▶ **Description of the task**
Leave out the pictures and return every entry exactly as it appears.

[Extracted records]
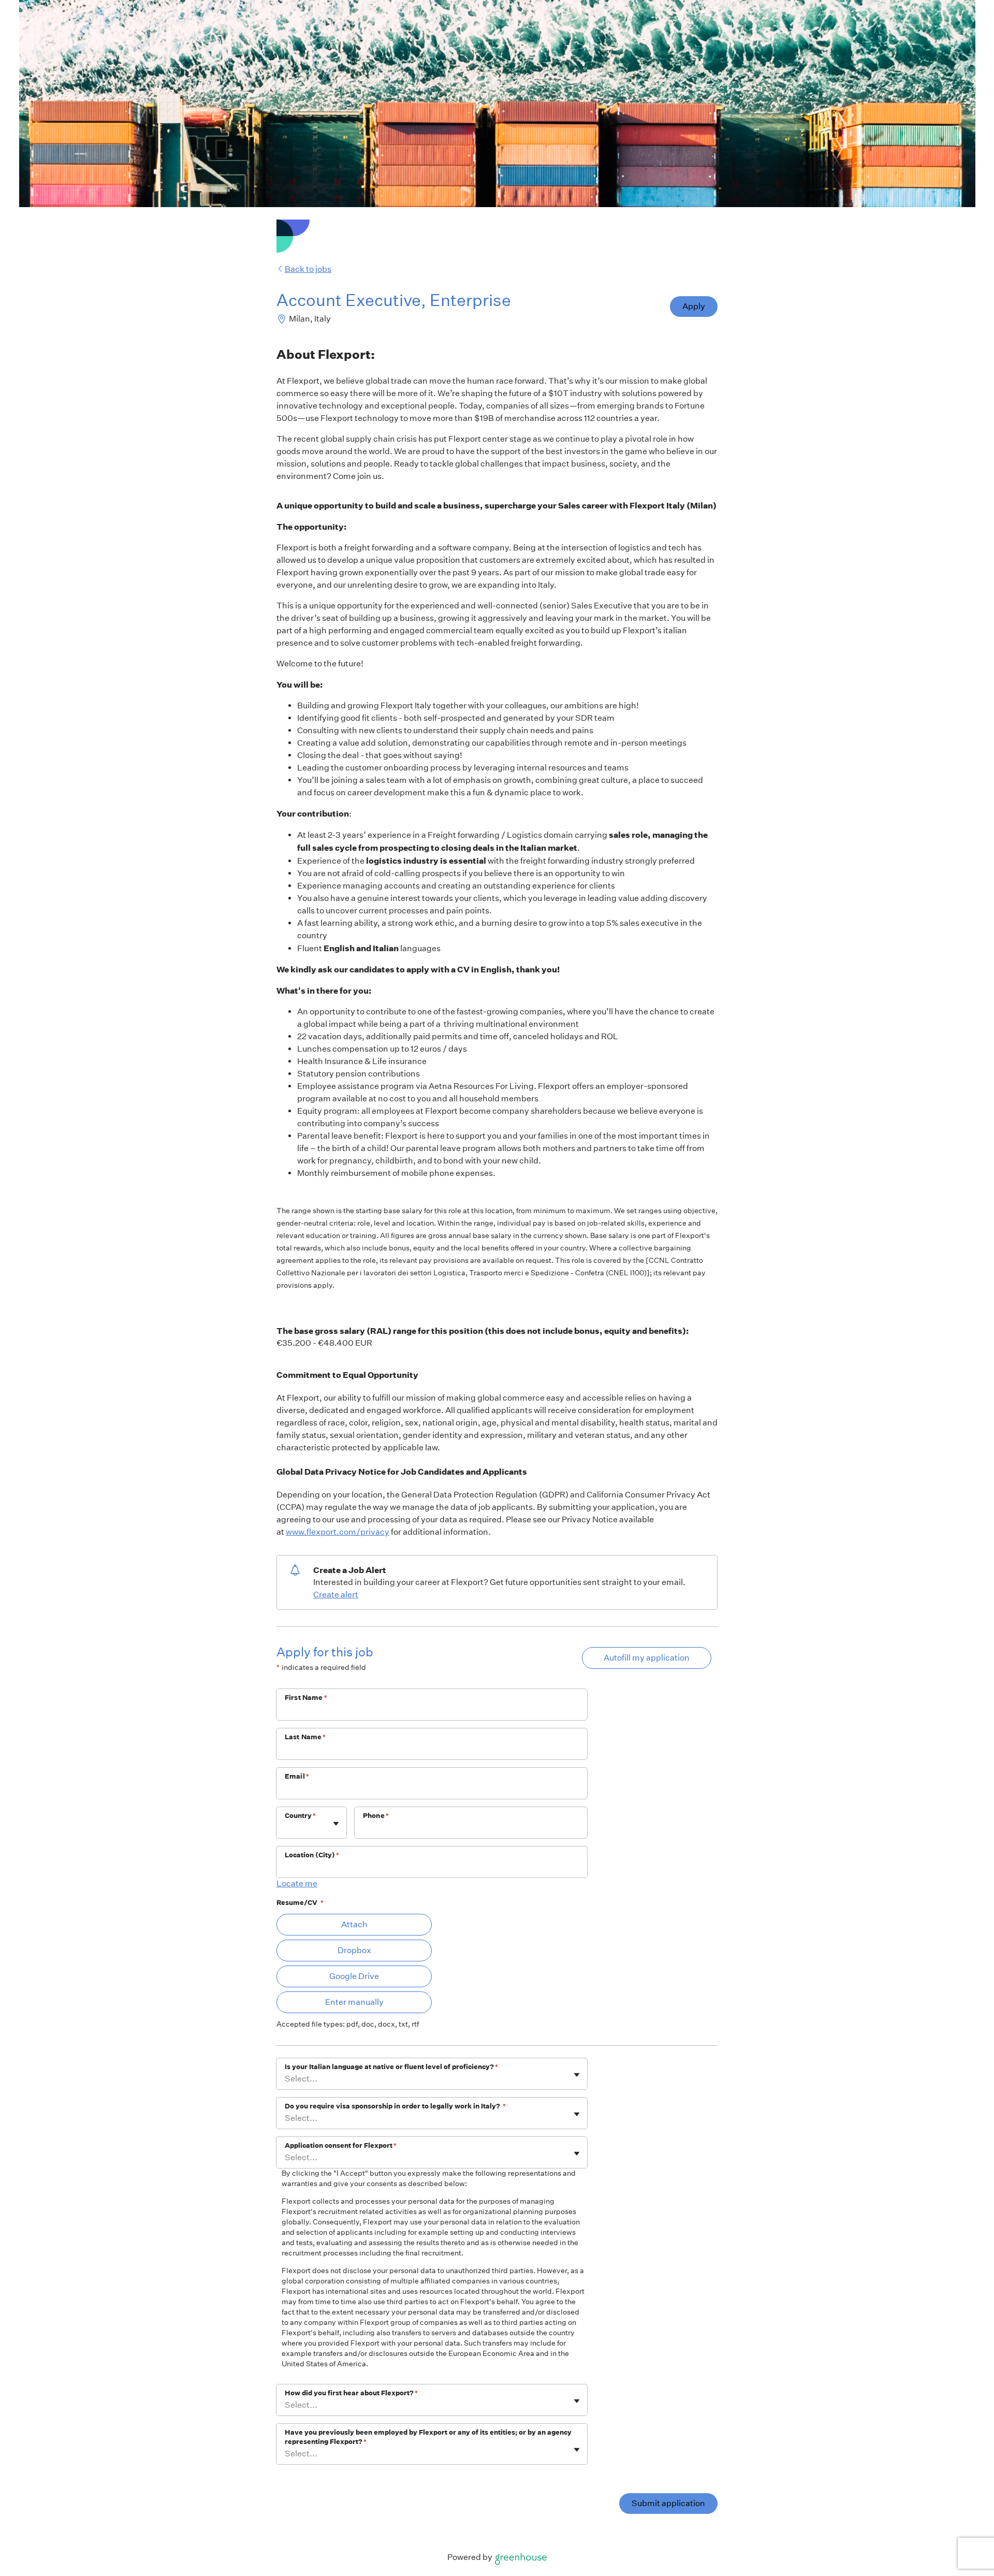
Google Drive (354, 1976)
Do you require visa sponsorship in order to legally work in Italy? (395, 2106)
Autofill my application (647, 1658)
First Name (306, 1697)
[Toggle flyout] (336, 1823)
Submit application (668, 2503)
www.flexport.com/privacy (337, 1532)
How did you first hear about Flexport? (351, 2393)
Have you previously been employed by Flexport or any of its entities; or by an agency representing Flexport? (428, 2437)
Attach (354, 1924)
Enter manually (354, 2002)
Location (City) (312, 1855)
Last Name (305, 1737)
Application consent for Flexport (341, 2145)
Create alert (335, 1594)
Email (297, 1776)
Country (300, 1815)
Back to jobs (308, 269)
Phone (376, 1815)
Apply (693, 306)
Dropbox (354, 1950)
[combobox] (285, 1827)
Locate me (296, 1883)
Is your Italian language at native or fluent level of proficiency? (391, 2066)
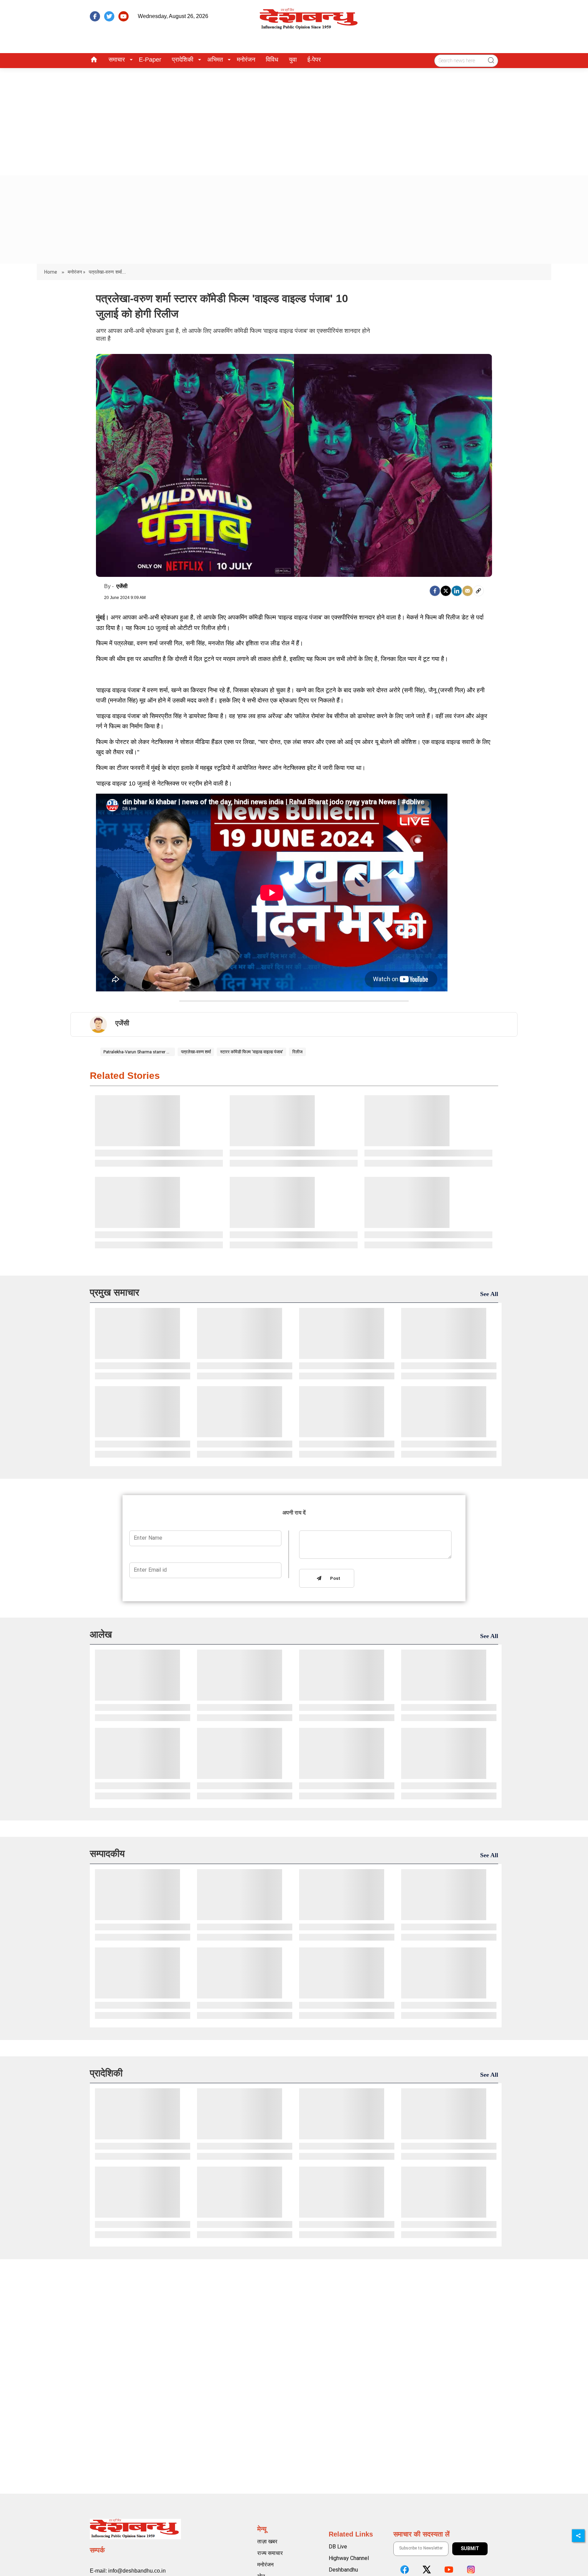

▶ **Answer for this exercise**
Google Drive (354, 1976)
Do you require visa sponsorship in order to legally work in Italy? (395, 2106)
Autofill my application (647, 1658)
First Name (306, 1697)
[Toggle flyout] (336, 1823)
Submit application (668, 2503)
www.flexport.com/privacy (337, 1532)
How did you first hear about Flexport? (351, 2393)
Have you previously been employed by Flexport or any of its entities; or by an agency representing Flexport? (428, 2437)
Attach (354, 1924)
Enter manually (354, 2002)
Location (City) (312, 1855)
Last Name (305, 1737)
Application consent for Flexport (341, 2145)
Create alert (335, 1594)
Email (297, 1776)
Country (300, 1815)
Back to jobs (308, 269)
Phone (376, 1815)
Apply (693, 306)
Dropbox (354, 1950)
[combobox] (285, 1827)
Locate me (296, 1883)
Is your Italian language at native or fluent level of proficiency? (391, 2066)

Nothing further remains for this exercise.